Kyan is a skateboarder and musician from London England


Skateboarding is the reason I ended up making music.


My first proper job came from skating on the street and meeting a director who got me a job at a studio in Soho, this led to me making music for adverts and releasing Drum n Bass for various labels like No U Turn Records.


Skateboarding taught me about perseverance, how to hustle and think creatively around problems or challenges and also ways to conquer fear and self doubt and to believe that you can do anything if you try hard enough. I was really bad at learning and found it very hard to focus at school and what I discovered from learning tricks was how to concentrate and break something down into component parts and reassemble it to make a whole, which is exactly the mind set you use when chop beats up and the way you learn how to make music, its the same way of thinking.


Rhythm and timing are a big part of skateboarding, when I’m working, I first watch the film I’m writing for repeatedly, making lot’s of notes of cue points and the sort of reverbs etc. I need.I then play different styles of music with the picture to get a idea of what will fit. I quickly collect together all the sounds I think will work well and then its a process of repeated editing, till you are left with the very best elements which really help tell the story and enhance the mood of the visual. I try hard to use sounds that no one else has and spend time recording and hunting for what I hear in my head.


I’m really influenced by the music and sounds used in skate videos and in particular what Michael Cook created for the old Powell videos, he did all these cut up tracks with loads of samples and sound effects and those have been running on loop in my brain since the late 80s, I’m such a fan of him that I tracked him down – to ask how he made certain things.


 I also love the music used in the Alien Workshop videos, New Deal’s ‘Useless Wooden Toys’, H-Street Videos, The Planet Earth video Now ‘n Later, the Blueprint Skateboards videos that Dan Magee did, Insane’s “Mouse is pulling the key” that Ged Wells made.


Everything that Hold Tight Henry makes as they are really from the heart.


 I’m into what Palace Skateboards puts out, I love how British it feels and the humour behind it and the music selection is always on point.


I’m also really feeling what the On Tick crew are doing at the moment and I like how they are using Drum n Bass. I feel the tempo really fits well with skating, it’s a music created in the UK and I think grime music should be used more for soundtracks, it has the energy and rawness of skating.


I also love what Krooked Skateboards does and the art Mark Gonzales creates, his skating and creativity has been a key influence on me for decades, Video Days has one of the best soundtracks ever. I also like everything Spike Jonze, Ty Evans, Mike Manzoori and Oliver Barton make.


I must mention Ninian Doff, my TE VS MC brother who is a good friend of mine from skating, he has been killing it directing videos like the The Chemical Brothers and MF Doom and he has a really quirky style that’s totally unique.


I love the idea of The No Comply Network and I feel it’s a idea that’s long overdue.


I’m proud to be a part of it.

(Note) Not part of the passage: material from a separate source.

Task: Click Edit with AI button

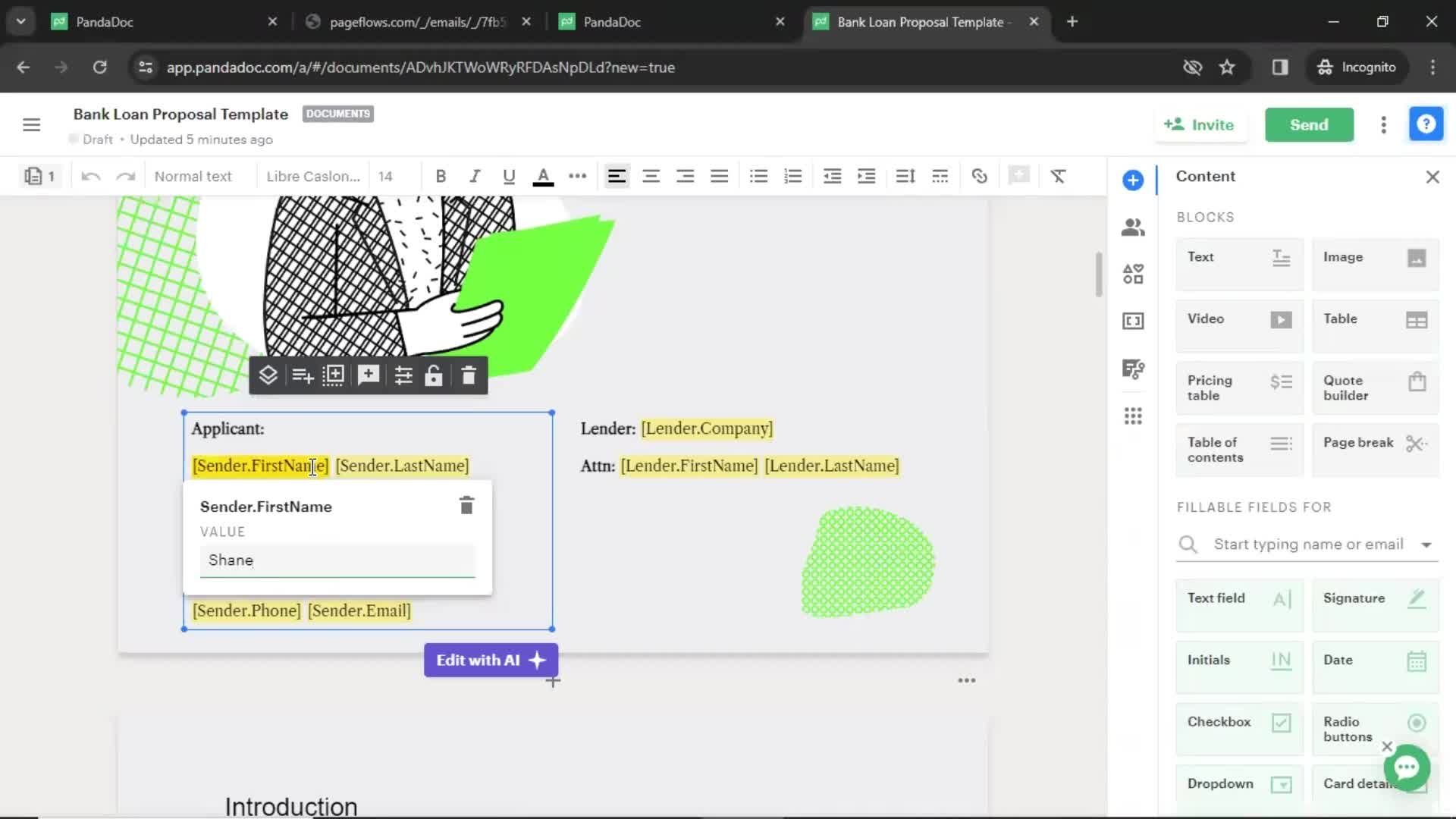Action: point(490,660)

When you look at the talent that’s come from the skate scene and its influence on the worlds of music, art and film and thinking of the creative positions many of us now hold, you would be really stupid to ignore that and not try to harness the power and creative skills found in skateboarding.

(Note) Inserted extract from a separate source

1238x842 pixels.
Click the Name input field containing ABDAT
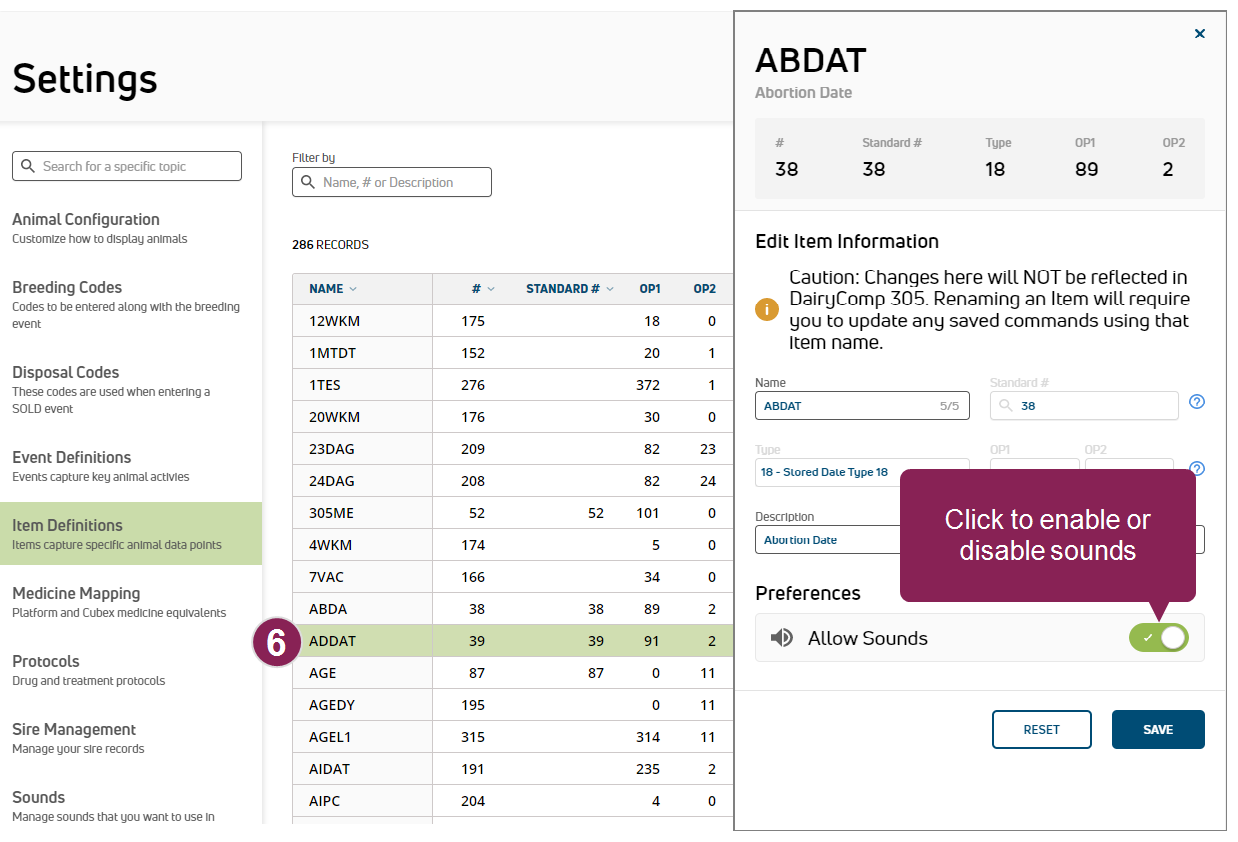845,406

I work a lot with people with skateboarding backgrounds and I find that contrary to popular stereotypes, they usually are the dedicated, creative and straightforward people you could hope to work with and I think a lot of that comes from being able to quickly adapt to challenges and make something from very little and just generally being able to view the world in a way that’s impossible if you don’t have that skate brain.